Case 5 is that of a young man of twenty-five
who had been syphilitically infected five years before death, and who had had his
symptoms treated by medical practitioners and by advertising quacks. At the time
of consultation syphilitic sores still remained, and other evidences of the blood
taint were present. There was a loss of mental control that necessitated constant
attendance of a nurse. About six months before death a fast of twenty-eight days
was undertaken and successfully finished. At its completion the syphilitic sores
had entirely disappeared, and relief in general was such that the patient was enabled
to dispense with his attendant and to care for himself. But several months later
signs of serious organic breakdown, including loss of mental control, again were
apparent. One of the symptoms noted was that of copious discharge of watery mucus
from the nasal passages and throat, together with constant, profuse exudation of
sweat about the face and head. The latter symptom was present in such degree that
the hair of the patient dripped moisture continuously and his pillow needed change
every hour. Considerable solid feces and catarrhal mucus appeared in the enemas,
and for a month before death speech was impossible and no function could be performed
without assistance. No food was given during the last nineteen days of life.
Post mortem findings showed a brain,
the right hemisphere of which was much degenerated and pus laden; the left hemisphere
was structurally normal; the right jugular vein was occluded with a whitish deposit,
not analyzed; the heart was normal; the right lung was in a state of embolism, and
was virtually a mass of clotted blood, useless for its purposes; the left lung was
normal; the liver was partially degenerated. In this case no abnormality existed
throughout the length of the alimentary canal, and the kidneys, pancreas, and spleen
were in condition that presumed ability to function.
Case 6, that of a man forty-six years
of age, presents a history of constant disease with intermittent acute crises. As
the result of an accident in childhood, by which the subject was injured internally,
both youth and early manhood were punctuated with a succession of severe illnesses,
which were treated in orthodox: without permanent relief. About fifteen years before
death the patient abandoned medicine and turned to natural therapeutics, with the
result that the first lengthy relief from physical distress was obtained. Three years
before he died, acute disease again appeared, and, because of uncongenial but unavoidable
environment, medical treatment was resorted to for a short time, again without benefit.
Reverted to in finality, the fast and its accompaniments succeeded in relieving conditions
to the extent that the patient was enabled to resume his wonted work. Although he
suffered at intervals from this time on, there was no return of acute distress until
the month preceding death, when, after somewhat strenuous exercise followed by a
heavy meal, severe intestinal pains developed. For thirty days no food was given,
the stomach rejecting even water, and at the end of the period named, virtually in
constant pain the while, the patient died.

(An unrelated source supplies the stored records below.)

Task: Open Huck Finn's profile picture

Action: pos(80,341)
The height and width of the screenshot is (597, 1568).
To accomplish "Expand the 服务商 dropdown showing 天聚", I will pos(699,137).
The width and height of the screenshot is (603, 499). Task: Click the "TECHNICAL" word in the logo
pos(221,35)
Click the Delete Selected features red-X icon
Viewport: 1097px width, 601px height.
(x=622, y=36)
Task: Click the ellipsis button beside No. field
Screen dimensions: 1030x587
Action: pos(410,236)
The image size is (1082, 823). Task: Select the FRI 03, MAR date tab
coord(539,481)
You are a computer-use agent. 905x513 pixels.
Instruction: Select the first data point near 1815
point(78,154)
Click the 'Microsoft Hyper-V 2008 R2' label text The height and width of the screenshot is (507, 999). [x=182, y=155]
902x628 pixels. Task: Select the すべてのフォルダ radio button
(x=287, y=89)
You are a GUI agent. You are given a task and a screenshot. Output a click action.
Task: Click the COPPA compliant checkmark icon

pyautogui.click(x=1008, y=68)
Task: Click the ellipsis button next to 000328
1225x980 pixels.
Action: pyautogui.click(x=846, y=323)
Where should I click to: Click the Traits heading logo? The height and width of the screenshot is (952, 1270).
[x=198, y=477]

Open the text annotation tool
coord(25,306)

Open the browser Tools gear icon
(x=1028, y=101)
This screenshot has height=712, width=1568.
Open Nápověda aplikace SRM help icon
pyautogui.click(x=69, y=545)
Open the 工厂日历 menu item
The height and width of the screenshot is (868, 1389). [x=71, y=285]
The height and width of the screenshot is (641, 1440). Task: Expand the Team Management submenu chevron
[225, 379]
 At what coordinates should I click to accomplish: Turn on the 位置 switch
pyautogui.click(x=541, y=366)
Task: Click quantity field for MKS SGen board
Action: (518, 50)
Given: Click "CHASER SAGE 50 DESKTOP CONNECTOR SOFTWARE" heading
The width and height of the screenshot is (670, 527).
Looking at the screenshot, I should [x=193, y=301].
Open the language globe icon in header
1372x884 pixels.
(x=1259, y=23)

Post mortem examination showed an organic
condition that was most abnormal. The lungs were adherent to the walls of the pleural
cavity and to the diaphragm; the heart was slightly enl arged but functionally capable;
the stomach was dilated and prolapsed; the gall sac was divided into three distinct
pouches, two of which were filled with a total of one hundred and twenty-six stones,
ranging in size from that of a pea to one four inches in circumference; the small
intestines were collapsed and midway in their lower portion were intussuscepted so
that two yards of their length were telescoped into but five inches, and here the
diameter of lumen was only one-quarter of an inch; all of the small intestines were
below normal in size; the transverse colon lay in front of the descending part of
the bowel, an abnormality which largely increased the labor of disposing of body
waste; the ascending and descending portions of the colon were lacking in development
and were cirrhosed or hardened in structure; the sigmoid bend and the rectum were
of diameter not to exceed that of an adult thumb, and were in an advanced state of
cirrhosis; the liver, the pancreas, and the spleen all exhibited partial atrophy;
brain and nerve centers showed no signs of deterioration.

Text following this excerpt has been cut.